━━━━━ Supplied text

Zombie movies shouldn't be like actual zombies. Zombies are joiners by nature and each one tends to behave very much like the reanimated corpse ahead of it in line. Every new zombie movie, however, has to be a little bit different than the one that came before it. Otherwise, it wouldn't be horrifying or much fun.

So Dead Snow fulfills one zombie-movie prerequisite. It's different. You've probably seen college kids encounter flesh-eating creatures on spring break before.

But have you ever seen Norwegian medical students scoot off to the Lyngen Alps, where they're set upon by a squadron of flesh-eating, World War II-vintage Nazi zombies?

Didn't think so. What's more, the flesh-eating is done with a flair that will be appreciated by connoisseurs of the genre. The students are alternately pulled apart like fresh French bread and chewed up in little morsels, as you would gnaw the kernels from a cob of corn. They're surprised in outhouses, jumped on in caves, and chased over cliffs and up trees.

No doubt about it, Norwegian writer-director Tommy Wirkola knows how to throw a zombie cook-out. He also knows how to make something scary out of nothing. There are some dandy night scenes here, with frightened collegians throwing probing flashlight beams into the inky void that is the mountain night - sequences that expertly prey upon and magnify our fear of the dark.

All good bad stuff.

What's weird about Dead Snow is it gets the tricky part of the zombie movie right - the ghoulish payoff - but it botches the set-up, the relatively easy part, horribly.

Wirkola has next to no interest in the carload of students brought together for spring break. Norwegian medical students should think of suing the director for malpractice; surely they can't be this dull. Every one is a cliché on loan from Hollywood teen horror movies, from the pudgy film buff rattling off horror-movie lore to the bad girl who is quickly punished for moral indiscretions.

And not one of them says or does anything of interest. There are no intriguing scenes that play with the conventions of zombie movies. Hell, there aren't even any goofy, sexy scenes that effectively perpetuate the genre. When these college kids go tubing, they're wearing bulky snowsuits and are being pulled by a sluggish snowmobile. Talk about un-sexy.

The first half-hour of the movie is the one thing that zombie movies are never supposed to be: inexcusably, exhaustingly dull. As mentioned, the film picks up when the bad guys show up for dinner.

But by then, even the most ardent zombie enthusiasts may have lost their appetite for carnage.

━━━━━━━━━━
━━━━━ Data for analysis

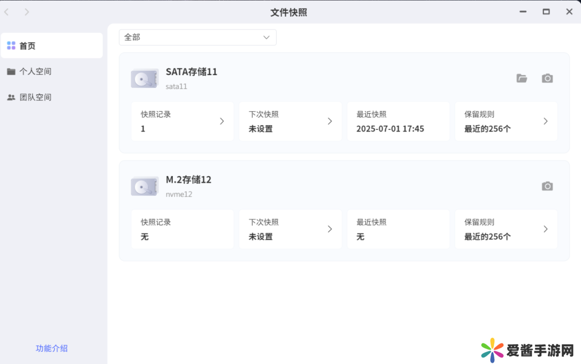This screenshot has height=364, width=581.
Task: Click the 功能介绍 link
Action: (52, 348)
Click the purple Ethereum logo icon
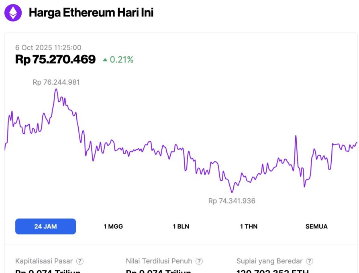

━━━━━━━━━━
━━━━━ Data for analysis

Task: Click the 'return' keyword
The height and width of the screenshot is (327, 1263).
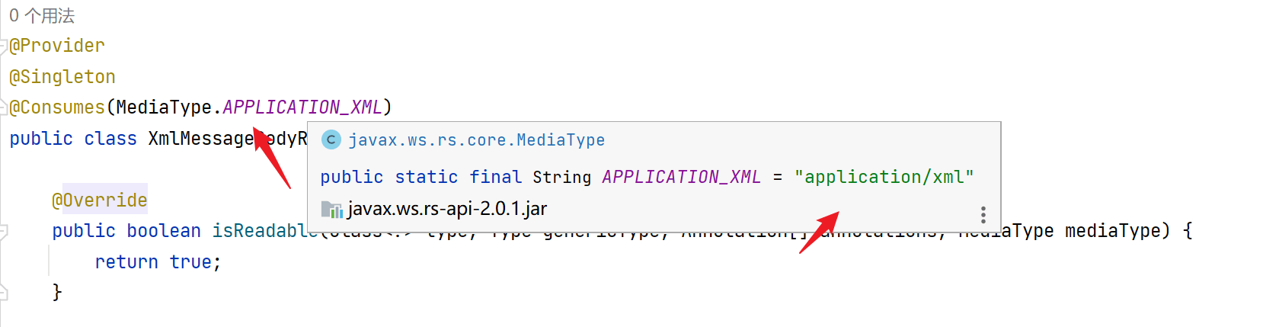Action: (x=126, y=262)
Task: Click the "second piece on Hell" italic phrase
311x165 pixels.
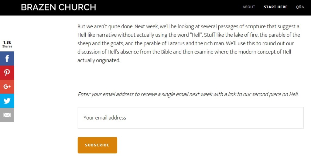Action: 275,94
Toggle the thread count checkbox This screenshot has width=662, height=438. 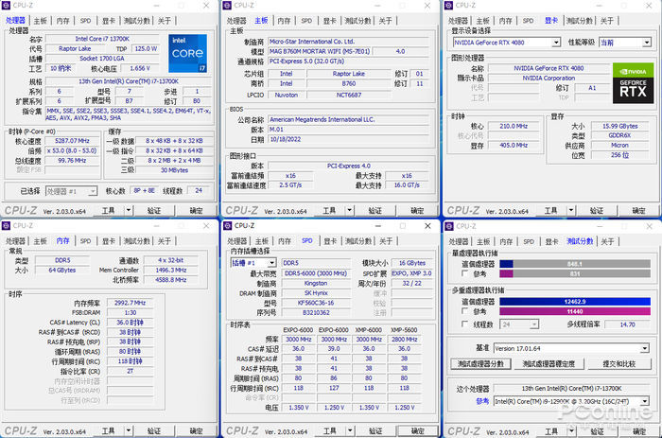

━━━━━━━━━━
━━━━━ Data for analysis

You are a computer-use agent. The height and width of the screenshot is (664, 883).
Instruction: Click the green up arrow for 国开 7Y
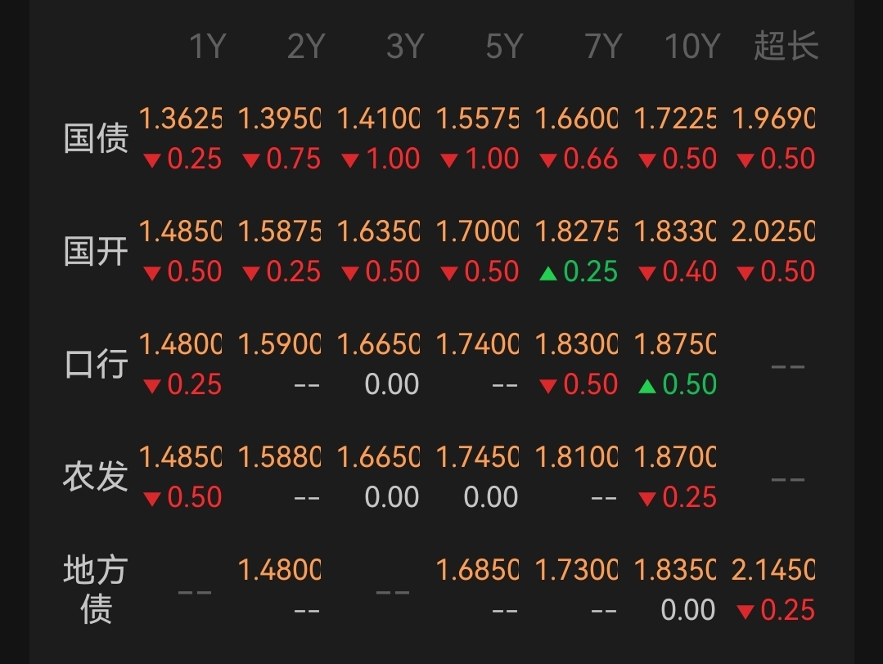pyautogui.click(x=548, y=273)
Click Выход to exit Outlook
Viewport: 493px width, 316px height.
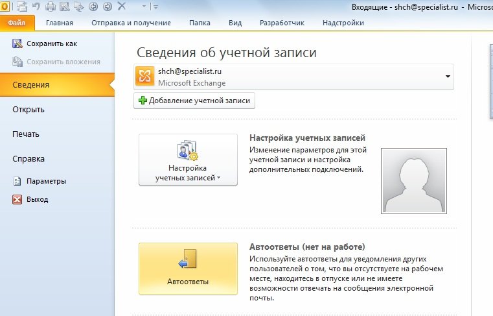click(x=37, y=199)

━━━━━━━━━━

Translate this sentence from the Dead Snow review into Spanish: "He also knows how to make something scary out of nothing." Use only the Dead Snow review, not the data.

También sabe cómo crear algo aterrador a partir de la nada.